[Records from a collection]
══════════════════════════════
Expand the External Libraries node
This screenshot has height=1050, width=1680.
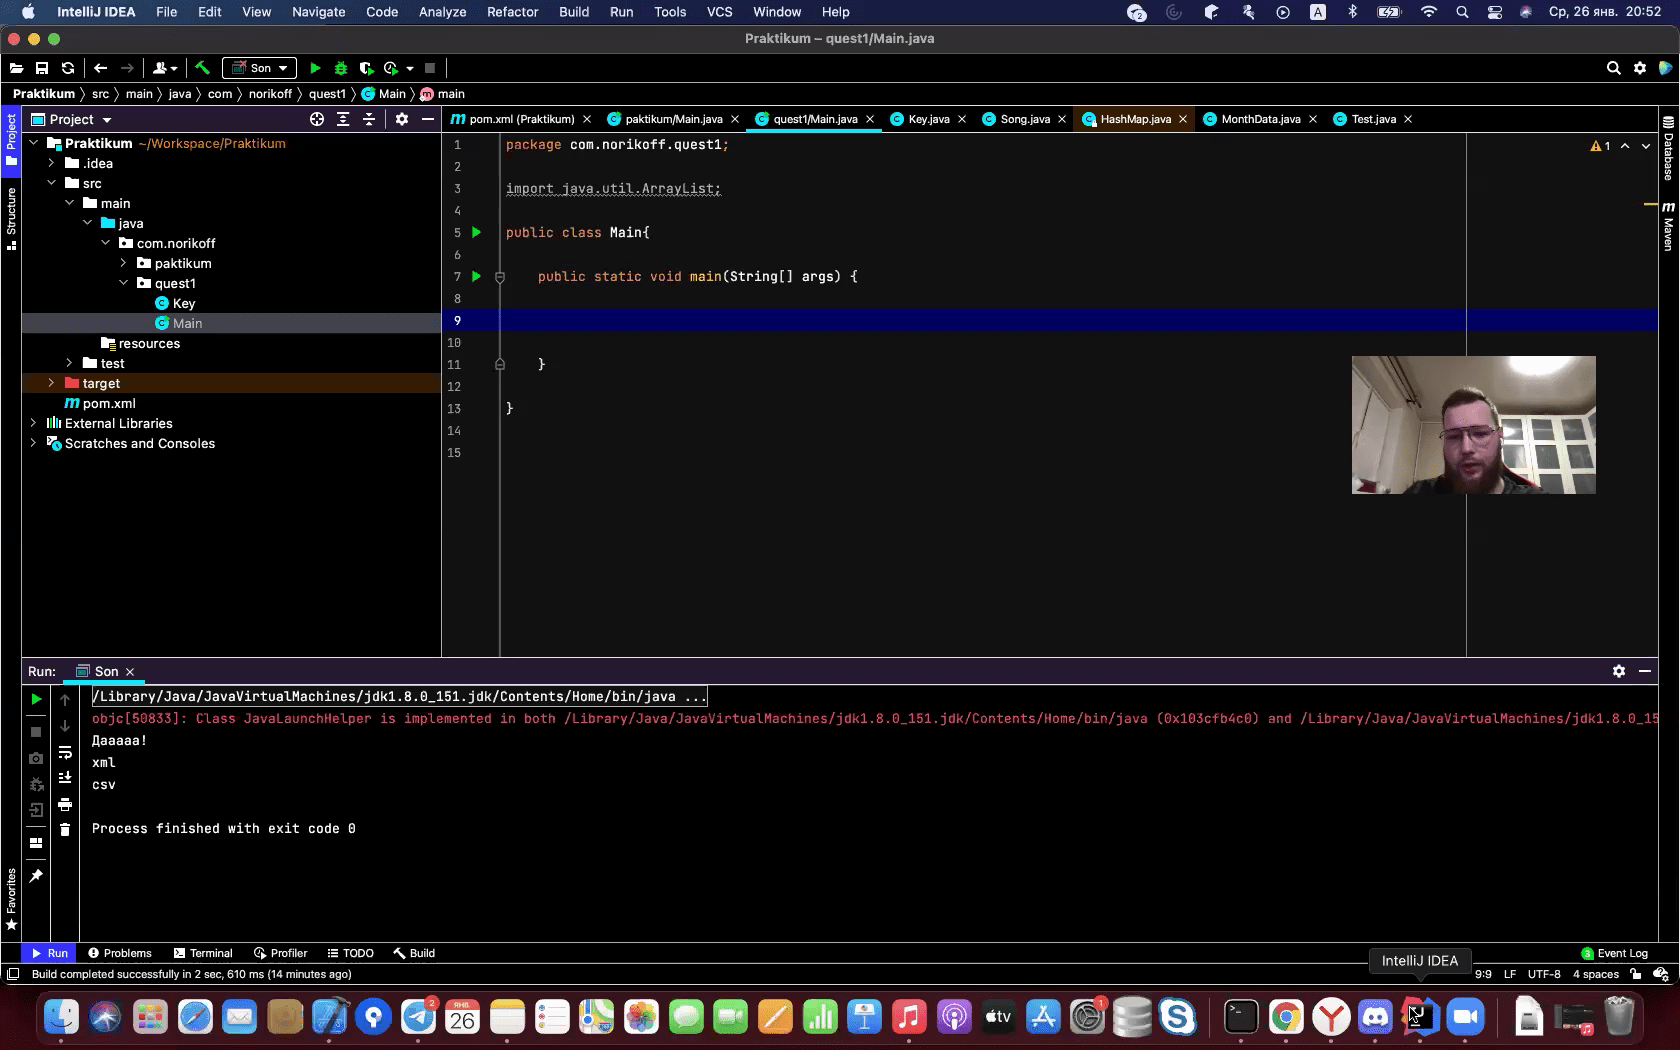coord(33,423)
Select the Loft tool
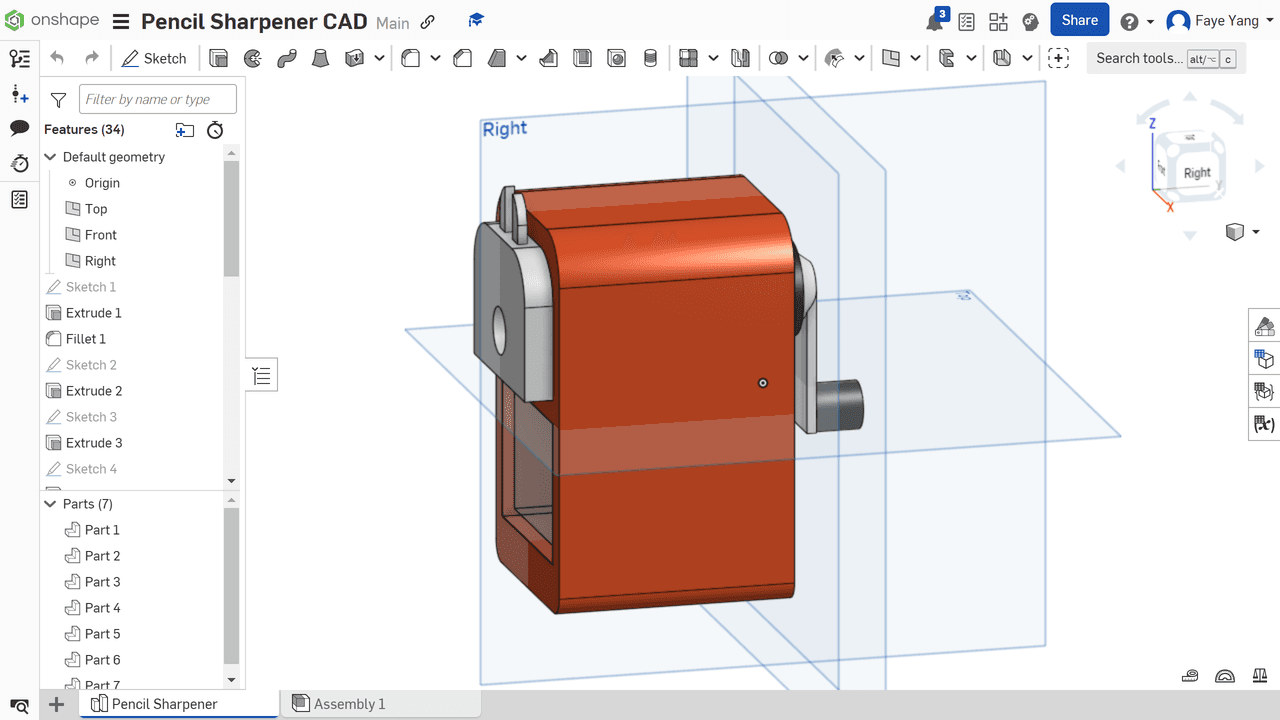The width and height of the screenshot is (1280, 720). [x=320, y=59]
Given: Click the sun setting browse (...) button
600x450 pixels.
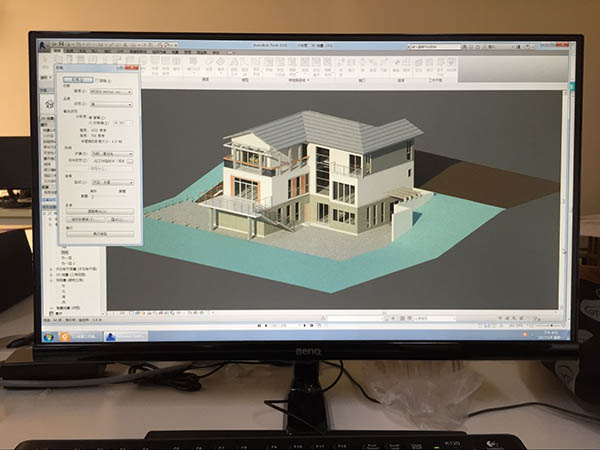Looking at the screenshot, I should point(131,163).
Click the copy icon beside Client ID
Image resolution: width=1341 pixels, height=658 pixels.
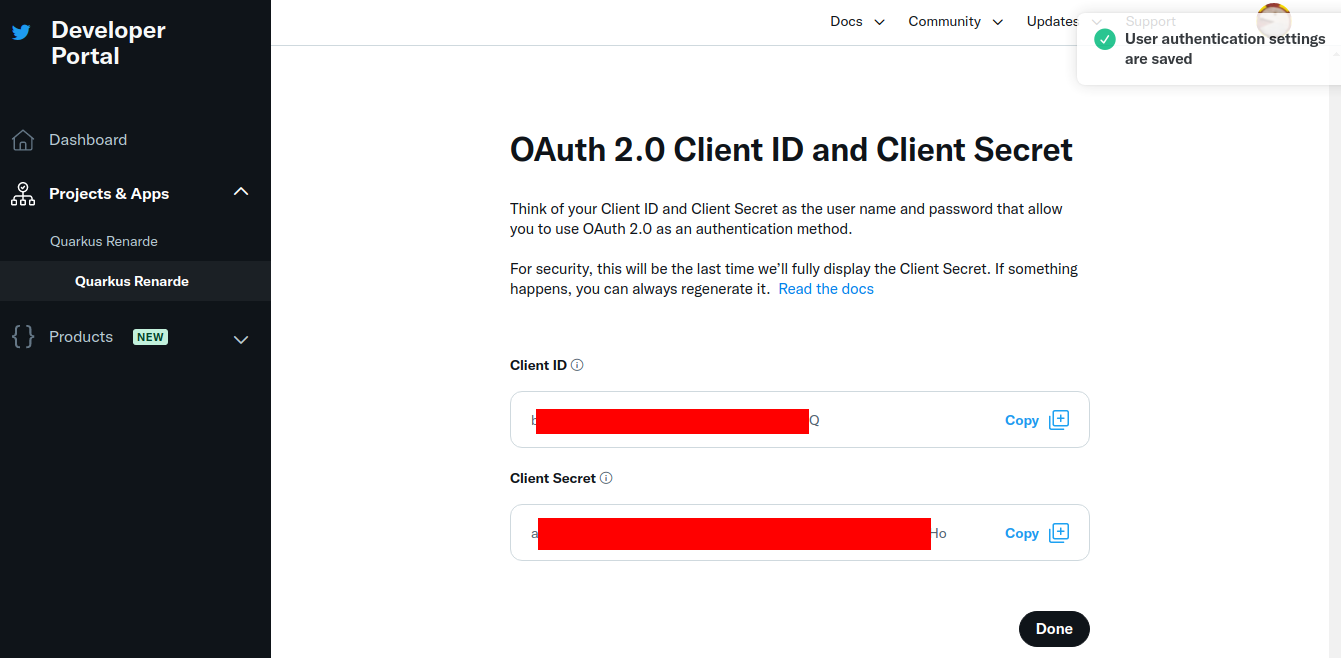click(x=1059, y=420)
══════════════════════════════
▸ **What to do**
Quote the data above exactly from the line with "Select the Loft tool" to the line with "Click the copy icon beside Client ID", both ends counted, and nothing else. Pictures don't go in.

▸ **Task solution**
Select the Loft tool
The width and height of the screenshot is (1280, 720). [x=320, y=59]
Given: Click the sun setting browse (...) button
600x450 pixels.
Looking at the screenshot, I should point(131,163).
Click the copy icon beside Client ID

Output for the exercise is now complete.